打印下方二分答案题解页面文本中从“#define pi 3.141592653589793”起、直至“b) make_pair(a, b)”为止的部分,两端文字均包括在内,一字不改。

**** 页面文本

思路:我们可以二分天数,然后让尽可能大的利润额去匹配尽可能大的原价,然后这里在二分答案中用一下快排就可以了(写了半天模拟最后发现竟然是一道二分QAQ大雾!)时间复杂度O(N logN logN)。
#include <iostream>
#include <cstdio>
#include <cmath>
#include <string>
#include <cstring>
#include <algorithm>
#include <limits>
#include <vector>
#include <stack>
#include <queue>
#include <set>
#include <map>
#define lowbit(x) ( x&( -x) )
#define pi 3.141592653589793
#define e 2.718281828459045
#define INF 0x3f3f3f3f
#define efs 1e-7
#define HalF (l + r)>>1
#define lsn rt<<1
#define rsn rt<<1|1
#define Lson lsn, l, mid
#define Rson rsn, mid+1, r
#define QL Lson, ql, qr
#define QR Rson, ql, qr
#define myself rt, l, r
#define MP(a, b) make_pair(a, b)

********
**** 所给材料

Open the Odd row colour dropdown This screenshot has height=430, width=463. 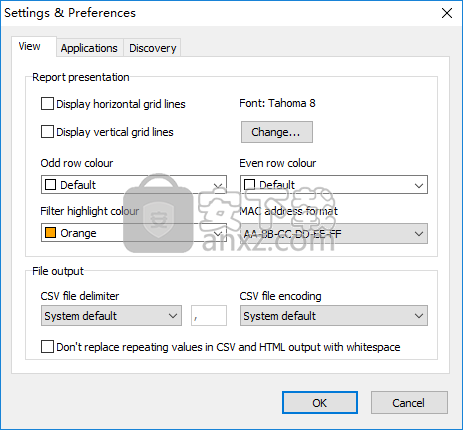coord(134,185)
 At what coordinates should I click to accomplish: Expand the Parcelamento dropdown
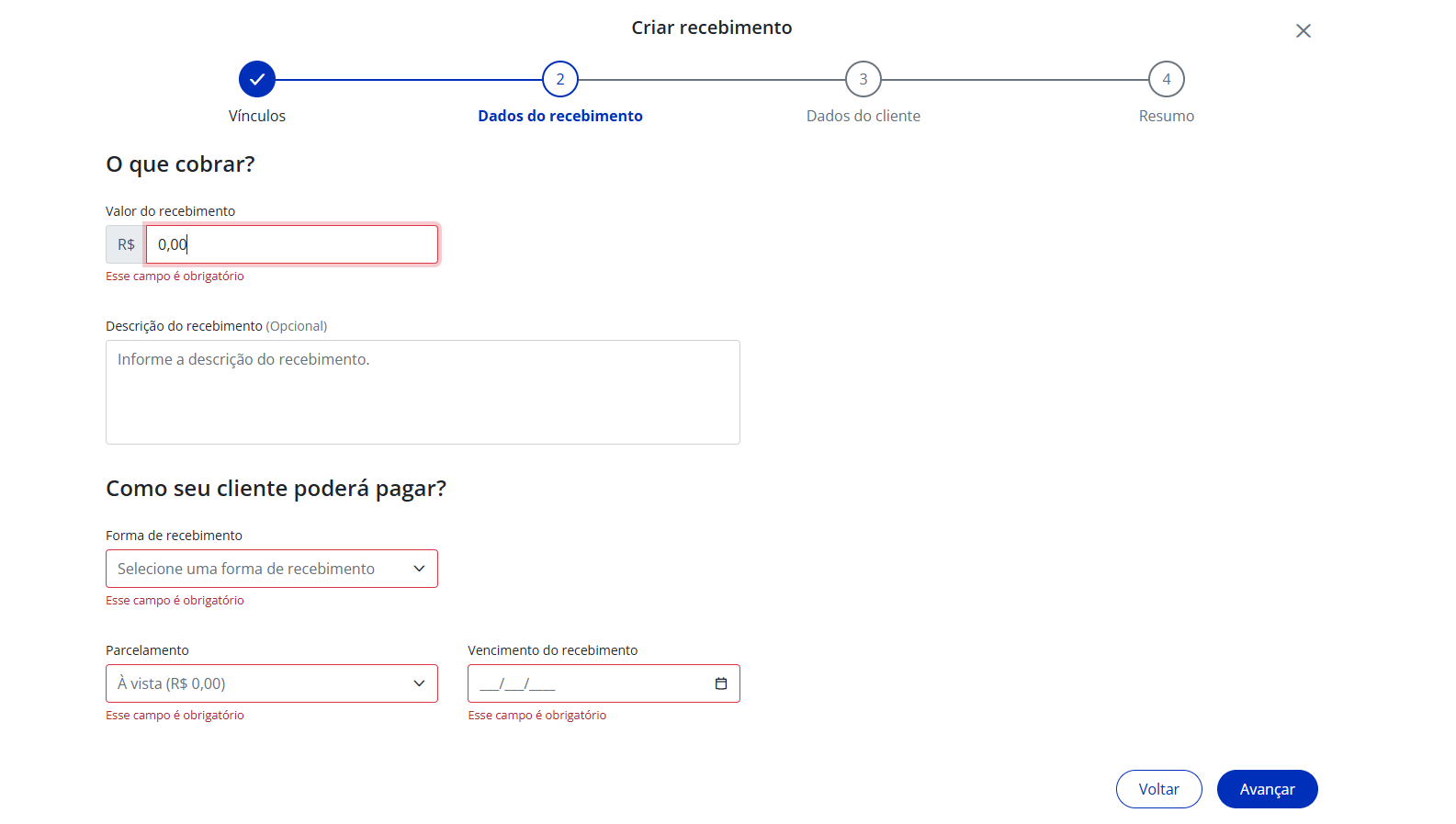(272, 683)
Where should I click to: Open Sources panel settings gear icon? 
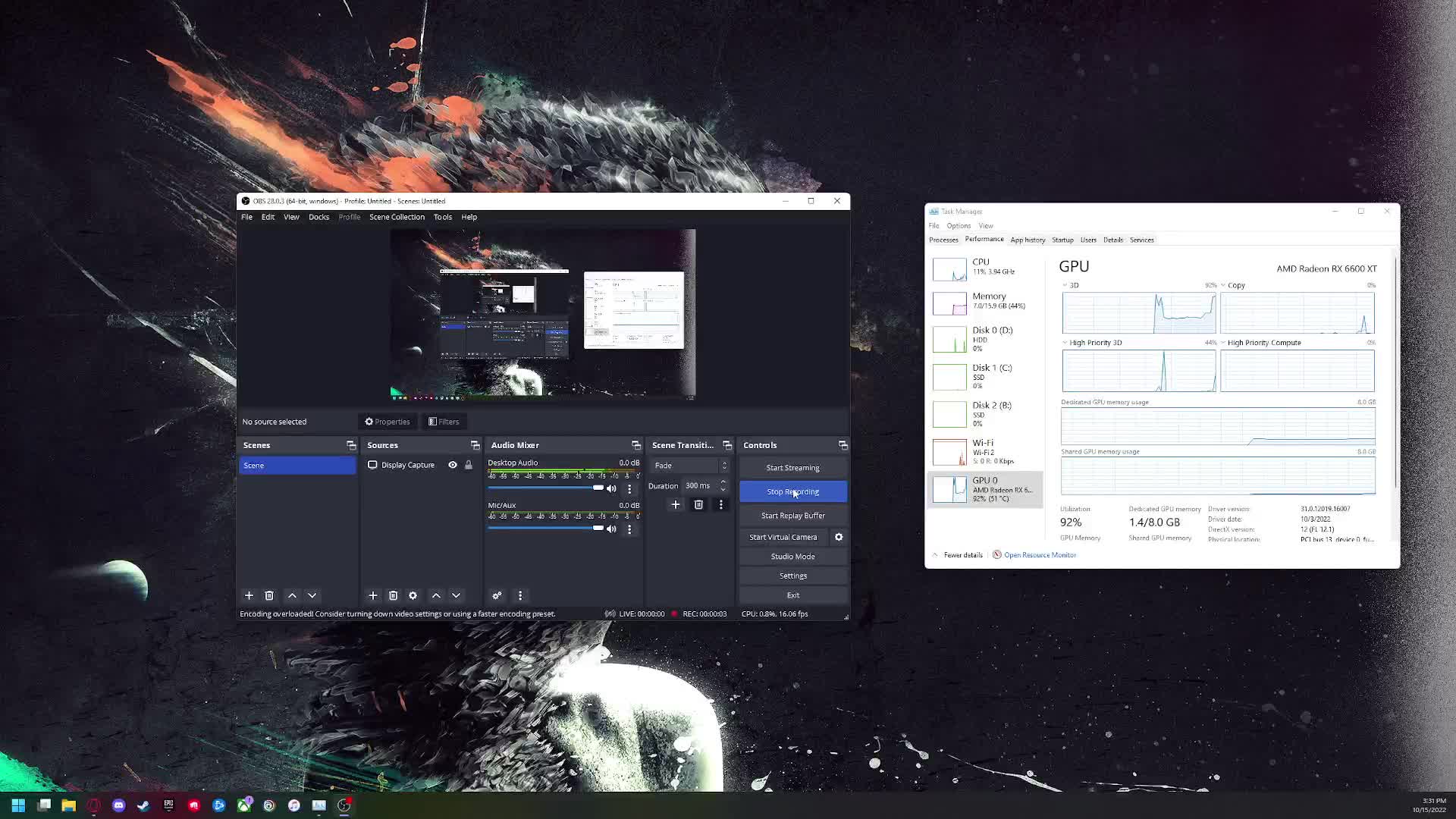(413, 595)
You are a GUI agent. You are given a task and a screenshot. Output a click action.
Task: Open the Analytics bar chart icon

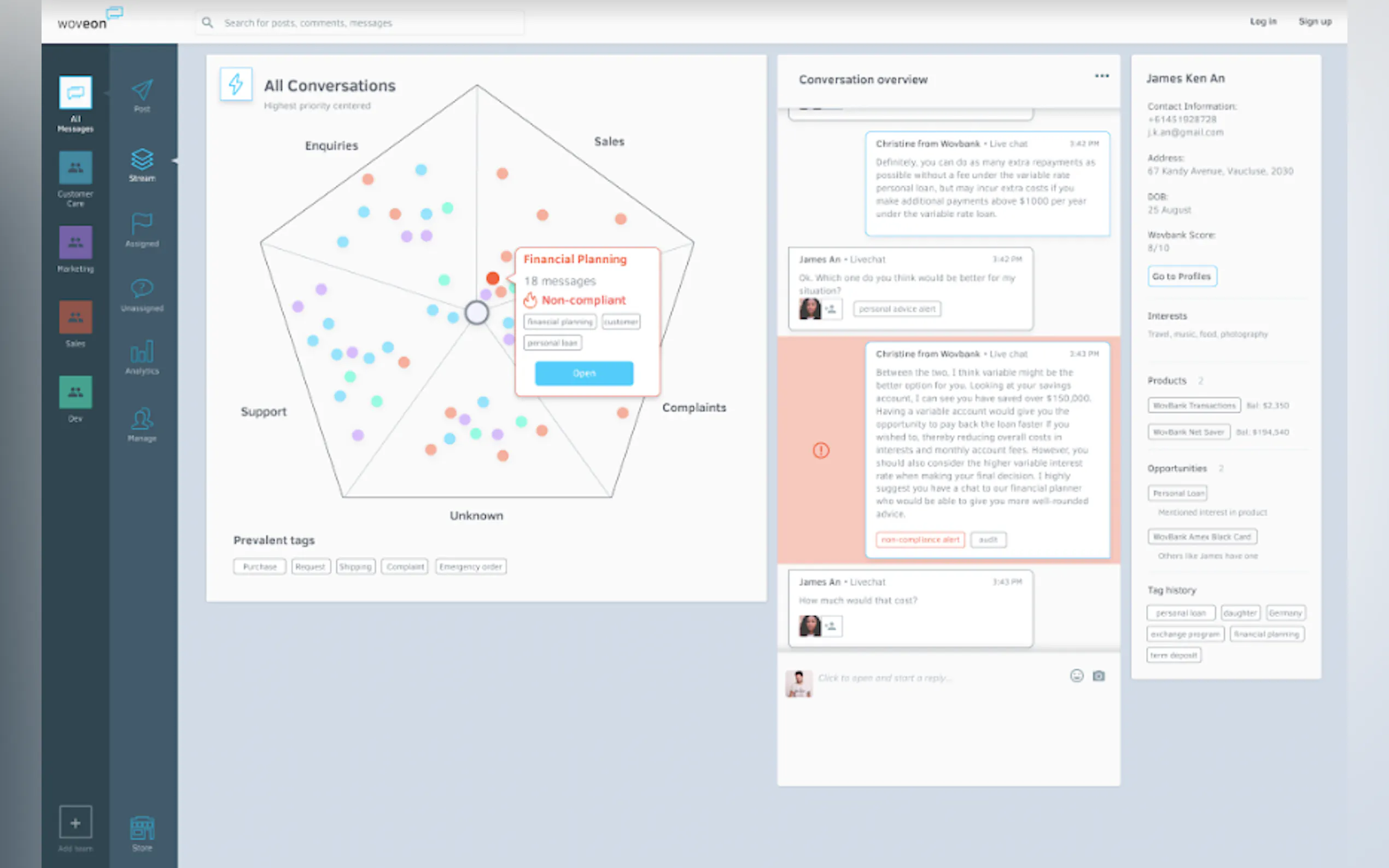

********

*完成结果*
#define pi 3.141592653589793
#define e 2.718281828459045
#define INF 0x3f3f3f3f
#define efs 1e-7
#define HalF (l + r)>>1
#define lsn rt<<1
#define rsn rt<<1|1
#define Lson lsn, l, mid
#define Rson rsn, mid+1, r
#define QL Lson, ql, qr
#define QR Rson, ql, qr
#define myself rt, l, r
#define MP(a, b) make_pair(a, b)